Enfin cette attitude a entraîné un trouble généré par l'enquête des services de la concurrence qui ont pu alors croire à une organisation illicite.
Il est ainsi démontré que la salariée a agi pour des raisons étrangères à l'intérêt de l'entreprise dans des conditions exclusives de la bonne foi contractuelle. Il en résulte donc que l'employeur pouvait légitimement engager des poursuites disciplinaires à son encontre.
Sur la sanction
D'abord il doit être souligné que lors de l'établissement du procès-verbal établi par la DGCCRF il a été relevé que d'autres jouets avaient été mis en vente à un prix inférieur à celui de leur achat. Ainsi l'erreur du prix du jeu en cause n'était pas la seule, en sorte qu'il existait un manque de rigueur dans le contrôle de la mise à jour des opérations d'étiquetage du rayon.

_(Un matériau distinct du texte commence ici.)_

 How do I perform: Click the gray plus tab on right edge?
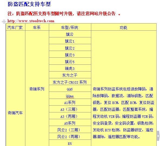click(158, 136)
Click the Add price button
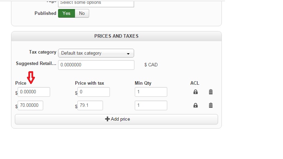The width and height of the screenshot is (283, 159). point(116,119)
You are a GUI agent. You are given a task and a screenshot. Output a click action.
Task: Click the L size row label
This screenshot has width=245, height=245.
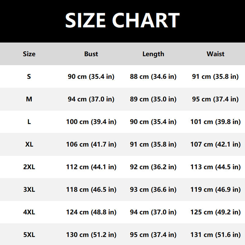point(29,122)
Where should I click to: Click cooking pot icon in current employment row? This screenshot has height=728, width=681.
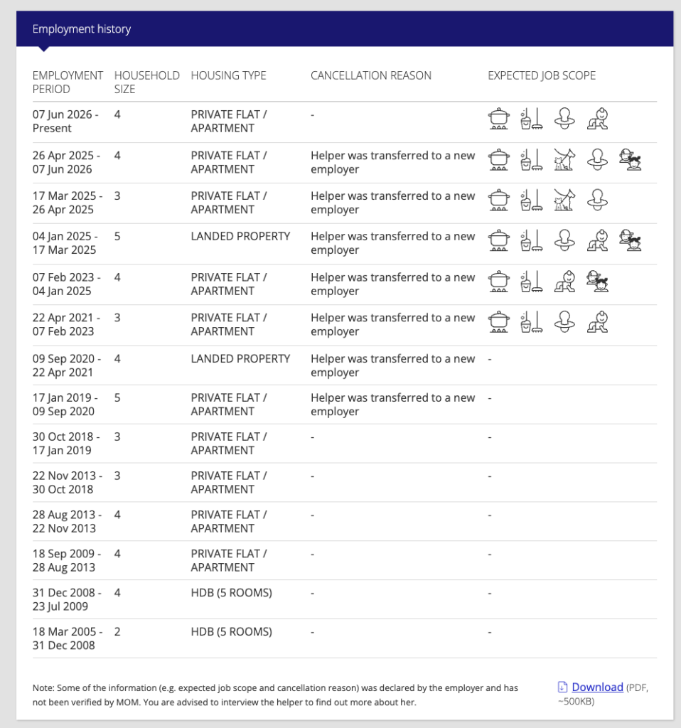pyautogui.click(x=499, y=119)
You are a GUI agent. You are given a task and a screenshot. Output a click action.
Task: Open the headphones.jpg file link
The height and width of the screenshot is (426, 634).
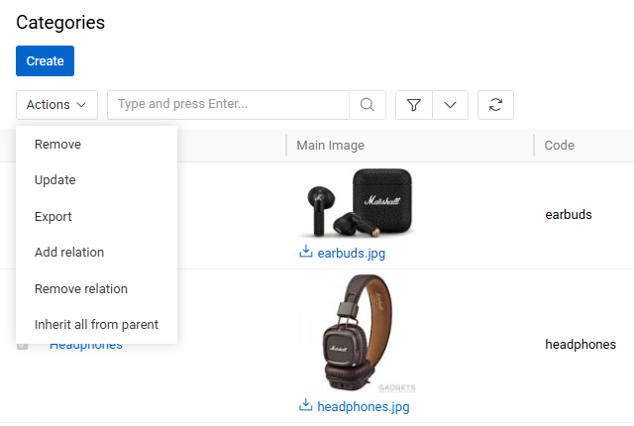[x=364, y=406]
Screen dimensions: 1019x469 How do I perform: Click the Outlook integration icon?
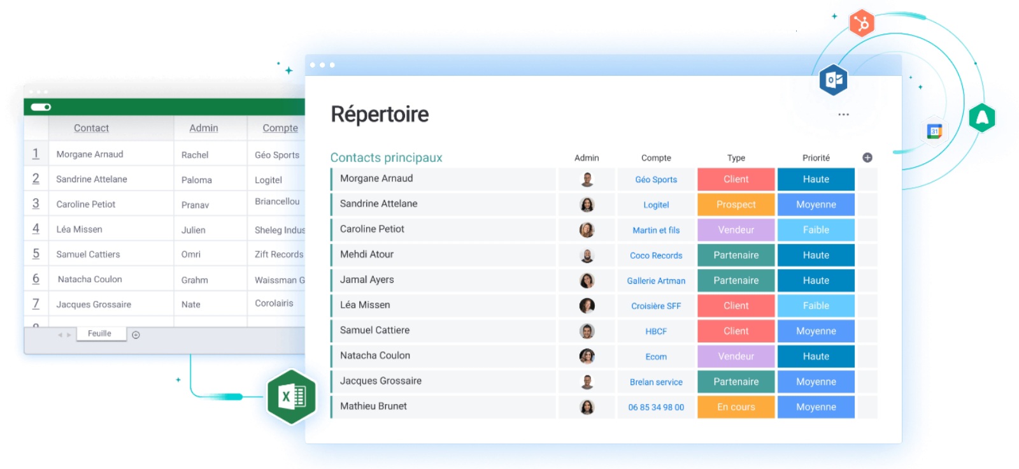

Egalement si l'agissement commis résulte d'un fait matériel indiscutable, il n'en demeure pas moins que la faute n'était pas d'une importance telle que dans les circonstances de l'espèce, elle devait entraîner nécessairement la rupture du contrat de travail. En effet d'une part l'ancienneté acquise de cette salariée dans l'entreprise était de plusieurs années, d'autre part elle a été privée du gain espéré avant de le percevoir à la suite de la découverte de l'erreur, enfin la sanction est manifestement disproportionnée à un égarement passager et isolé.
Il convient donc de confirmer en toutes ses dispositions le jugement déféré, étant précisé qu'il n'existe pas de préjudice distinct.
L'équité ne commande pas de faire application des dispositions de l'article 700 du Code de procédure civile pour l'instance d'appel compte tenu du montant des sommes déjà allouées par le jugement.
PAR CES MOTIFS
LA COUR
Confirme en toutes ses dispositions le jugement déféré,
Y ajoutant,
Dit n'y avoir lieu à application des dispositions de l'article 700 du Code de procédure civile pour l'instance d'appel,
Condamne la société appelante aux dépens d'appel.
Arrêt signé par Monsieur TOURNIER, Président et par Madame SIOURILAS Greffier.